Defendant has demonstrated that the subject subpoena is made in good faith and is not intended as a general fishing expedition. See Nixon, 418 U.S. at 699-700, 94 S.Ct. at 3103 (requiring that the application be made “in good faith” and not be “intended as a general ‘fishing expedition'”). Given the allegations that the officers engaged in an unlawful search and arrest, evidence that the officers previously engaged in misconduct, disregarded LAPD policy and/or protocols, and/or misinterpreted database search results is relevant to defendant's pending suppression motion. (See Dkt. 30, Motion to Suppress at 1, 7-23).
E. In Camera Review.
In light of the court's determination that the officers' personnel files may contain information that is or may be material to defendant's guilt and in an effort to ensure that defendant's rights under the Confrontation Clause and right to present a defense are respected, the court will order that the officers' entire personnel files be provided to the court for an in camera review. See Ritchie, 480 U.S. at 58, 60, 107 S.Ct. at 1002, 1003 (“[Defendant] is entitled to have the [] file reviewed by the trial court to determine whether it contains information that probably would have changed the outcome of his trial.”); see, e.g., United States v. Flores, 2017 WL 2056018, *2, *3 (C.D. Cal. 2017) (district court reviewed deputies' personnel records in camera as a result of subpoenas). After the in camera review, the court will determine what documents, if any, will be produced to defendant.

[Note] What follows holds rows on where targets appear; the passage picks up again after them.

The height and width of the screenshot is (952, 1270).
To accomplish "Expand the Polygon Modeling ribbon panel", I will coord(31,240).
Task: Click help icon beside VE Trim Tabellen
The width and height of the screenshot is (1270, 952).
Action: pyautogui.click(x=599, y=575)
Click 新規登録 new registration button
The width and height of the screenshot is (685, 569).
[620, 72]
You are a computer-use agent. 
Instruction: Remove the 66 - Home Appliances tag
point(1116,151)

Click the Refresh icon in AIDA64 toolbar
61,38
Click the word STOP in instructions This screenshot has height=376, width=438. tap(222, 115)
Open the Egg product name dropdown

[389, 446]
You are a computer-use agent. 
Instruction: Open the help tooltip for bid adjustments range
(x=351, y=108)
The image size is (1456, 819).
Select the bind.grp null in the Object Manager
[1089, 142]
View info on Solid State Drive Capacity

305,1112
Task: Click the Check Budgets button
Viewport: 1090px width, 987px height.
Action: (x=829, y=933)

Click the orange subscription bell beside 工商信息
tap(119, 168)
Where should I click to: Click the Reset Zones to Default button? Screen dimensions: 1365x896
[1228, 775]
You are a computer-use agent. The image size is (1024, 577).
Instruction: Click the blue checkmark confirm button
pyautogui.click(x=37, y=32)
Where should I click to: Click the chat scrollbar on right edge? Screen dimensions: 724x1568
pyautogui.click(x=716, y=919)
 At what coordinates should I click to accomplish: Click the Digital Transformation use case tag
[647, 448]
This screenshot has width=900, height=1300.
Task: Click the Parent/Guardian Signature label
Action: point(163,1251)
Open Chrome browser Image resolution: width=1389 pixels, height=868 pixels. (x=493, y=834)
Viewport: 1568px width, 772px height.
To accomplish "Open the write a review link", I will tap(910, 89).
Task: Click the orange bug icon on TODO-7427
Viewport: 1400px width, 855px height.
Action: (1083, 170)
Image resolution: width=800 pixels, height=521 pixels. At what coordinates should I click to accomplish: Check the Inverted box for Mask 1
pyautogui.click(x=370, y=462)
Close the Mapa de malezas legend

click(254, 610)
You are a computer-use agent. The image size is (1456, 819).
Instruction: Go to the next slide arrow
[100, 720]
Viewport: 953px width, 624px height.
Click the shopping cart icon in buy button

Based on the foregoing, IT IS ORDERED THAT:
1. The Los Angeles Police Department's Motion to Quash (Document No. 45) is granted in part and denied in part as set forth in this Order.
2. No later than May 12, 2023, the LAPD shall produce to the court for an in camera review the entire personnel files for Guzman, Jianu, and Jones. Pending the court's review of the documents, the materials shall be subject to the Protective Order previously issued in this case. (See Dkt. 40, Court's Order of September 21, 2022).